New vehicle prices continue to rise, and the quick depreciation rate of new cars has many consumers looking to purchase used vehicles. Investing in a used car can be a sensible option, if you do your research and learn how to spot potential problems you can save yourself from expensive repairs down the road. Here are five things you should look for when shopping for your next vehicle to help you avoid purchasing a lemon.
When looking at used cars, the tires can tell you a lot about the vehicle. To ensure you receive the best deals on a used car, it is important to check everything, starting with the tires. Check the tread wear on each tire. The wear should be even across the width of the tread. If the tread is worn unevenly along the circumference of the tire, it could indicate a problem with the steering, brakes, or suspension, according to the experts at Kelley Blue Book.
Since you’ll be spending the most time in the inside of the car, it is essential to check the interior for damage. Sniff the interior when you first open the door. If it smells moldy, musty, or like mildew, it could indicate a water leak. Check the upholstery for rips and excessive wear. Try all the seat adjustments to make sure they work correctly. Check the instruments and controls as well as the sound system. Check for signs of rust in the spare-tire well.
Examine the body of the car. Look for scratches, dents, and rust. Look at the lines of the doors and fenders, if any of the panels look misaligned or if there are significant gaps, it could indicate a shoddy repair job. Check the wheel wells, the door bottoms, and the rocker panels beneath the doors for rust. Rust anywhere on the vehicle could be a strong indication that there will be trouble later on, according to the experts at Allstate. Be sure to examine the glass for cracks or chips, and confirm the lights are working.
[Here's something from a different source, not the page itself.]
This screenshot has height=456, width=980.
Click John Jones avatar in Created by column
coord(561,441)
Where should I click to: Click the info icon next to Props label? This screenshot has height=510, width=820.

Look under the hood and examine all the engine related components. Be wary if there is oil splattered about or on the pavement under the engine compartment and check the battery for corrosion. Squeeze the various rubber hoses for firmness. They should be supple and not dry or cracked. Check the levels and color of all the fluids and look for leaks. Examine the battery and check the electrolyte levels. A low level could indicate that the battery is working too hard.
Under the Vehicle
Check under the vehicle to see if there are old puddles of gasoline, coolant, oil, or transmission fluid. Check the tailpipe for residue. If it is greasy and black, it means burnt oil. If you can get under the vehicle, check for oil drips, and green or red fluid. If you see this, it’s not a good sign.
When you are looking to purchase a used car, doing a simple inspection can save you the headache of costly repairs down the road. If you can, take the vehicle to an independent mechanic and have them do a thorough inspection of the car. Don’t risk purchasing an lemon, do a little upfront inspection work before signing on the dotted line.